Complete guide to 301 redirect: how it works, when to use it, its impact on SEO and link equity transfer during site migrations.

In brief

The 301 redirect is an HTTP status code 'Moved Permanently'. It tells search engines that the requested page has permanently moved to a new URL, and they should transfer the ranking power (PageRank, link equity) from the old address to the new one.

What is a 301 redirect

A 301 redirect is an HTTP status code 'Moved Permanently' that tells browsers and search engine crawlers: 'The requested resource has been permanently moved to a new URL.' Unlike temporary redirects (302, 307), a 301 transfers nearly all link equity (link juice) from the old page to the new one and updates search engine indexes.

For SEO, this is the most important redirect type. When used correctly, 301 helps preserve rankings and traffic during any site structure changes: migrating from HTTP to HTTPS, consolidating www vs non-www, changing CMS, removing old sections, or merging pages.
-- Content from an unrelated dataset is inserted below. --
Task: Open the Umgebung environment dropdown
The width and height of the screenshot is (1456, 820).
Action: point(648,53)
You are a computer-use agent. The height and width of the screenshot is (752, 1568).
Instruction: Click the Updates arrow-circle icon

Loss of equity in redirect chains: each additional 301 in a chain reduces transferred equity by about 5-10%. Try to keep chains no longer than 2-3 hops.

When to use 301

  • Site migration to a new domain (e.g., old domain → new brand domain).
  • Switching from HTTP to HTTPS (set up 301 from each HTTP URL to its HTTPS version).
  • Canonicalizing domain mirrors: redirect www to non-www (or opposite).
  • Changing URL structure: renaming categories, creating clean URLs from dynamic ones.
  • Removing pages while preserving traffic: redirect old URL to the most relevant existing page.
  • Consolidating duplicates: several similar pages → one canonical page.

Impact on SEO and link equity transfer

According to Google's tests and statements, a 301 redirect passes 90–99% of link equity. This means external links pointing to the old URL will work almost fully for the new address. However, the transfer isn't instant: Googlebot must recrawl the chain and update its index, which can take from days to weeks.
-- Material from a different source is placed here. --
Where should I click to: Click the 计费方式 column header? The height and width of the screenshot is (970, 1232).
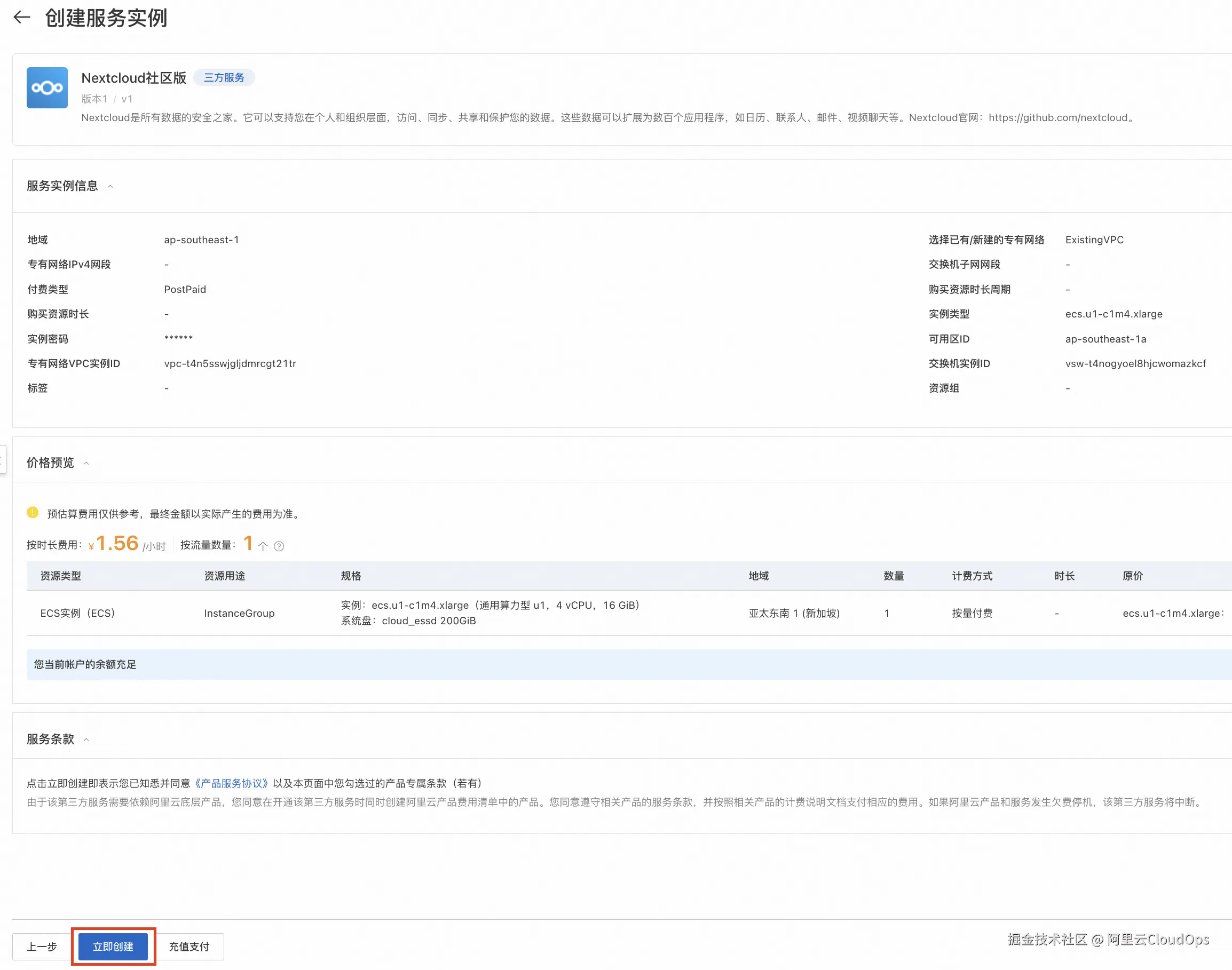(972, 576)
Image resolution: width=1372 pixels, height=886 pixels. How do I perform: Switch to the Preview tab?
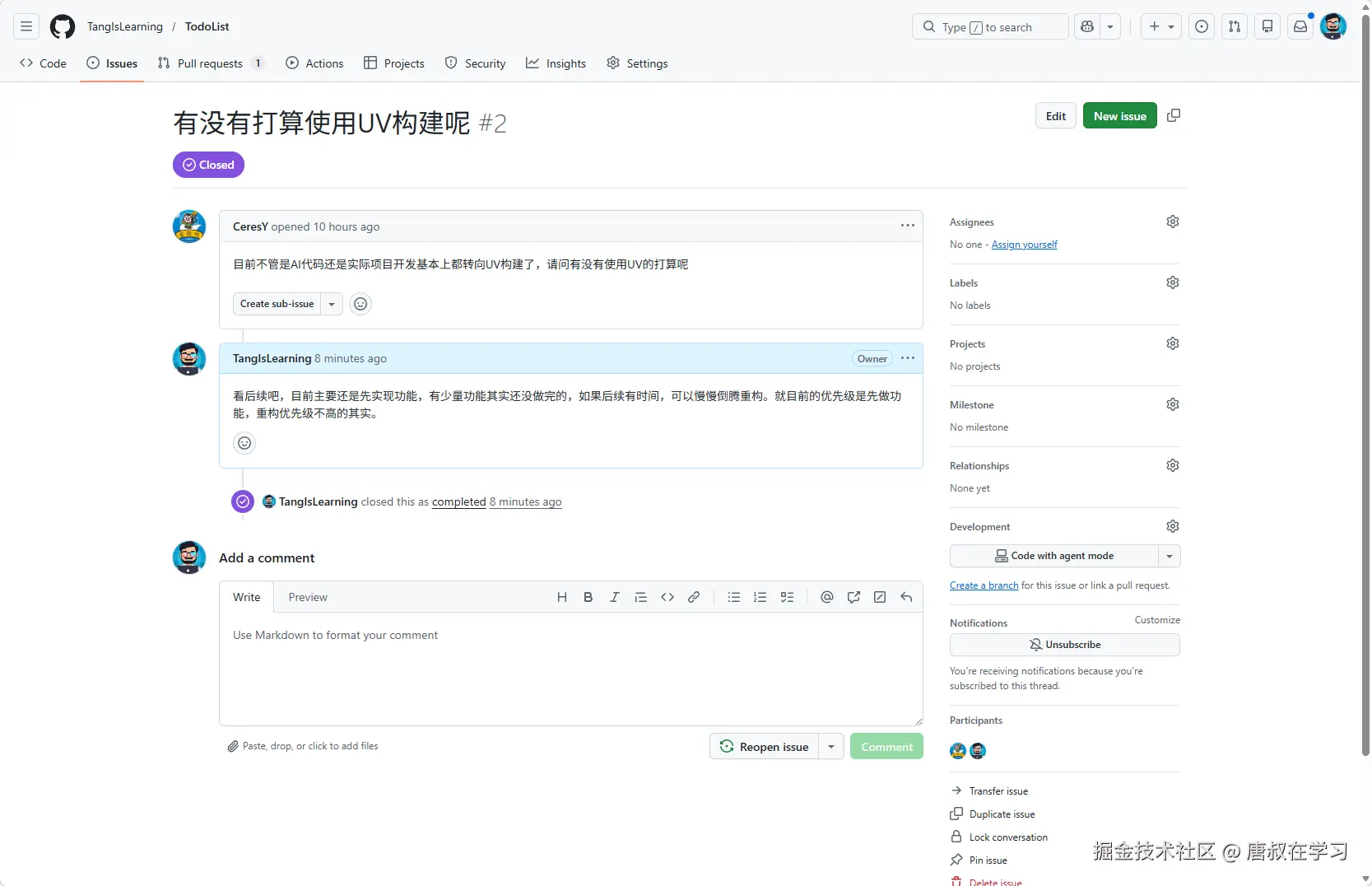pos(308,597)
Some metrics (e.g., page age, link history) may reset after a redirect, so major migrations often cause temporary ranking fluctuations. To minimize losses, use page-to-page redirects (old URL → exactly one new URL), avoid mass 301s to the homepage, and implement redirects at the server level (not via JavaScript or meta refresh).

Never use 301 for temporary promotions or A/B tests — you risk permanently removing the old URLs from the index. Use 302 or 307 for temporary redirects.

How to set up a 301 redirect

The setup method depends on your server environment. Here are examples for popular platforms:

APACHE
# .htaccess (Apache)
Redirect 301 /old-page https://example.com/new-page

# or with mod_rewrite for batch rules:
RewriteEngine On
RewriteRule ^old-folder/(.*)$ https://example.com/new-folder/$1 [R=301,L]
NGINX
# Nginx
server {
    location /old-page {
        return 301 https://example.com/new-page;
    }
}
PHP
<?php
header("HTTP/1.1 301 Moved Permanently");
header("Location: https://example.com/new-page");
exit();
?>

After setting up, test redirects using tools: Google Search Console (Coverage → 'Page with redirect'), Screaming Frog, or online HTTP status checkers.

Common questions

Google officially states 90–99% of link equity is transferred. Some metrics (like link age) may not pass, but the core value remains.
No, use 302 or 307 for temporary redirects. A 301 signals a permanent move, and the old URL may be removed from the index.
A chain of 2-3 redirects is better than a 404. But long chains (more than 5) slow down loading and dilute equity. Always aim for a direct 301 from old URL → final URL.
Use browser developer tools (Network tab), online HTTP status checkers, or Screaming Frog SEO Spider.
Yes, include only final URLs (the redirect targets) in your sitemap. Remove old addresses from the sitemap.